Exercise requirements: Every single record below is to be reproduced exactly.

Extracted entries:
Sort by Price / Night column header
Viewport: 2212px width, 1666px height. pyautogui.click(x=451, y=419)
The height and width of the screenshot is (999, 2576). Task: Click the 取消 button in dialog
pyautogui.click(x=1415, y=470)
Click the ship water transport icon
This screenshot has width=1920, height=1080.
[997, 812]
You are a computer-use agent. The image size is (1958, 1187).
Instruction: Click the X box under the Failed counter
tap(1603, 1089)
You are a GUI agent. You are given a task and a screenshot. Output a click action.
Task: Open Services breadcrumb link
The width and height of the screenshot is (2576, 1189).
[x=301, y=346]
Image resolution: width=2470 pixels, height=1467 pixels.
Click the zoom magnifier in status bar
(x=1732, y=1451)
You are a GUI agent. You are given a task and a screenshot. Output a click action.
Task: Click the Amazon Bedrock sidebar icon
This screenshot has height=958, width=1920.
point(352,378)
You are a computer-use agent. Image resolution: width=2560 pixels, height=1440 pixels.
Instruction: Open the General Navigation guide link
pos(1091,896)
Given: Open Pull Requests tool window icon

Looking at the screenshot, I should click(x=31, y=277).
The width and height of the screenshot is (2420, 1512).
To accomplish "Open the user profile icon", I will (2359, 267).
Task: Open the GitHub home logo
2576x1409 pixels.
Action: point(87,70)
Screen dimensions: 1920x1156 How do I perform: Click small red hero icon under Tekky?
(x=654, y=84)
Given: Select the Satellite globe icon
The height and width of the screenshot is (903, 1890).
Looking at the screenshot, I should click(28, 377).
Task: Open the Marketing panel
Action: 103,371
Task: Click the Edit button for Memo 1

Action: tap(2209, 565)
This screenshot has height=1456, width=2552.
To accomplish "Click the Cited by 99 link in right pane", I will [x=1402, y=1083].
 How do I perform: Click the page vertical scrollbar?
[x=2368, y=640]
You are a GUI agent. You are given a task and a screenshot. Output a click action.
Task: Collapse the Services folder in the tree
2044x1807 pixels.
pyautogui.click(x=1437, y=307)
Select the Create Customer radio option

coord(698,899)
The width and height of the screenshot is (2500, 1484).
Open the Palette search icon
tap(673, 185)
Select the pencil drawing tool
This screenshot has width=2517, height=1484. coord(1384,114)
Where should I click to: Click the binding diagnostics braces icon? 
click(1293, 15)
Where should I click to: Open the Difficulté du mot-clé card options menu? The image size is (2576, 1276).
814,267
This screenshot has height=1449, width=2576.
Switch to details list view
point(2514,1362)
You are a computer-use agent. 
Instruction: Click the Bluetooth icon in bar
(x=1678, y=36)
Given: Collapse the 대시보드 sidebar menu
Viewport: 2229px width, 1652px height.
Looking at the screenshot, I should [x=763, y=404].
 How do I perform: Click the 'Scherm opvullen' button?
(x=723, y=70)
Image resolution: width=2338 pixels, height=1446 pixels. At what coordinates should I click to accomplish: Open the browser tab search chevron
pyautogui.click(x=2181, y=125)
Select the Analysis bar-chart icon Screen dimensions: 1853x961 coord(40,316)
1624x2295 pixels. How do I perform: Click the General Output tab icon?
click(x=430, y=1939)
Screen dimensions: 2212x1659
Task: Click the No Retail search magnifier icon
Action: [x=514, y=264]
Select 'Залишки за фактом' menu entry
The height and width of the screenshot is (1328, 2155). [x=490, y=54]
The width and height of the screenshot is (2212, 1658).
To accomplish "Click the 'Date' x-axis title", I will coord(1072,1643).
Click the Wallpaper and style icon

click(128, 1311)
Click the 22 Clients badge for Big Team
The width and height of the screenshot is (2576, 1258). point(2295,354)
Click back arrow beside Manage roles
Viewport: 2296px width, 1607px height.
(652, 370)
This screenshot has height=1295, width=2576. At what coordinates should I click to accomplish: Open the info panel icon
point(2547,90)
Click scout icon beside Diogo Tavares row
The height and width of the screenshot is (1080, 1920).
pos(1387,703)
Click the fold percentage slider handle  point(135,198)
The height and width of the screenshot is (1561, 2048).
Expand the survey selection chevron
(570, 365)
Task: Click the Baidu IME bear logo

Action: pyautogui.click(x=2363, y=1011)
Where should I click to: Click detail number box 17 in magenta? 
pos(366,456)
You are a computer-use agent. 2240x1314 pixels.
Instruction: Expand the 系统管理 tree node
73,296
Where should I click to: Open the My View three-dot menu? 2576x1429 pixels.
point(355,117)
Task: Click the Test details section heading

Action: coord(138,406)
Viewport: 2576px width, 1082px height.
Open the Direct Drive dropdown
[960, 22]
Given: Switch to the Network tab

Answer for this exercise:
Sort by Price / Night column header
Viewport: 2212px width, 1666px height. pyautogui.click(x=451, y=419)
The height and width of the screenshot is (999, 2576). Task: Click the 取消 button in dialog
pyautogui.click(x=1415, y=470)
Click the ship water transport icon
This screenshot has width=1920, height=1080.
[997, 812]
You are a computer-use agent. The image size is (1958, 1187).
Instruction: Click the X box under the Failed counter
tap(1603, 1089)
You are a GUI agent. You are given a task and a screenshot. Output a click action.
Task: Open Services breadcrumb link
The width and height of the screenshot is (2576, 1189).
[x=301, y=346]
Image resolution: width=2470 pixels, height=1467 pixels.
Click the zoom magnifier in status bar
(x=1732, y=1451)
You are a GUI agent. You are given a task and a screenshot. Output a click action.
Task: Click the Amazon Bedrock sidebar icon
This screenshot has height=958, width=1920.
point(352,378)
You are a computer-use agent. Image resolution: width=2560 pixels, height=1440 pixels.
Instruction: Open the General Navigation guide link
pos(1091,896)
Given: Open Pull Requests tool window icon

Looking at the screenshot, I should click(x=31, y=277).
The width and height of the screenshot is (2420, 1512).
To accomplish "Open the user profile icon", I will (2359, 267).
Task: Open the GitHub home logo
2576x1409 pixels.
Action: point(87,70)
Screen dimensions: 1920x1156 How do I perform: Click small red hero icon under Tekky?
(x=654, y=84)
Given: Select the Satellite globe icon
The height and width of the screenshot is (903, 1890).
Looking at the screenshot, I should click(28, 377).
Task: Open the Marketing panel
Action: 103,371
Task: Click the Edit button for Memo 1

Action: tap(2209, 565)
This screenshot has height=1456, width=2552.
To accomplish "Click the Cited by 99 link in right pane", I will [x=1402, y=1083].
 How do I perform: Click the page vertical scrollbar?
[x=2368, y=640]
You are a GUI agent. You are given a task and a screenshot. Output a click action.
Task: Collapse the Services folder in the tree
2044x1807 pixels.
pyautogui.click(x=1437, y=307)
Select the Create Customer radio option

coord(698,899)
The width and height of the screenshot is (2500, 1484).
Open the Palette search icon
tap(673, 185)
Select the pencil drawing tool
This screenshot has width=2517, height=1484. coord(1384,114)
Where should I click to: Click the binding diagnostics braces icon? 
click(1293, 15)
Where should I click to: Open the Difficulté du mot-clé card options menu? The image size is (2576, 1276).
814,267
This screenshot has height=1449, width=2576.
Switch to details list view
point(2514,1362)
You are a computer-use agent. 
Instruction: Click the Bluetooth icon in bar
(x=1678, y=36)
Given: Collapse the 대시보드 sidebar menu
Viewport: 2229px width, 1652px height.
Looking at the screenshot, I should [x=763, y=404].
 How do I perform: Click the 'Scherm opvullen' button?
(x=723, y=70)
Image resolution: width=2338 pixels, height=1446 pixels. At what coordinates should I click to accomplish: Open the browser tab search chevron
pyautogui.click(x=2181, y=125)
Select the Analysis bar-chart icon Screen dimensions: 1853x961 coord(40,316)
1624x2295 pixels. How do I perform: Click the General Output tab icon?
click(x=430, y=1939)
Screen dimensions: 2212x1659
Task: Click the No Retail search magnifier icon
Action: [x=514, y=264]
Select 'Залишки за фактом' menu entry
The height and width of the screenshot is (1328, 2155). [x=490, y=54]
The width and height of the screenshot is (2212, 1658).
To accomplish "Click the 'Date' x-axis title", I will coord(1072,1643).
Click the Wallpaper and style icon

click(128, 1311)
Click the 22 Clients badge for Big Team
The width and height of the screenshot is (2576, 1258). point(2295,354)
Click back arrow beside Manage roles
Viewport: 2296px width, 1607px height.
(652, 370)
This screenshot has height=1295, width=2576. At what coordinates should I click to accomplish: Open the info panel icon
point(2547,90)
Click scout icon beside Diogo Tavares row
The height and width of the screenshot is (1080, 1920).
pos(1387,703)
Click the fold percentage slider handle  point(135,198)
The height and width of the screenshot is (1561, 2048).
Expand the survey selection chevron
(570, 365)
Task: Click the Baidu IME bear logo

Action: pyautogui.click(x=2363, y=1011)
Where should I click to: Click detail number box 17 in magenta? 
pos(366,456)
You are a computer-use agent. 2240x1314 pixels.
Instruction: Expand the 系统管理 tree node
73,296
Where should I click to: Open the My View three-dot menu? 2576x1429 pixels.
point(355,117)
Task: Click the Test details section heading

Action: coord(138,406)
Viewport: 2576px width, 1082px height.
Open the Direct Drive dropdown
[960, 22]
Given: Switch to the Network tab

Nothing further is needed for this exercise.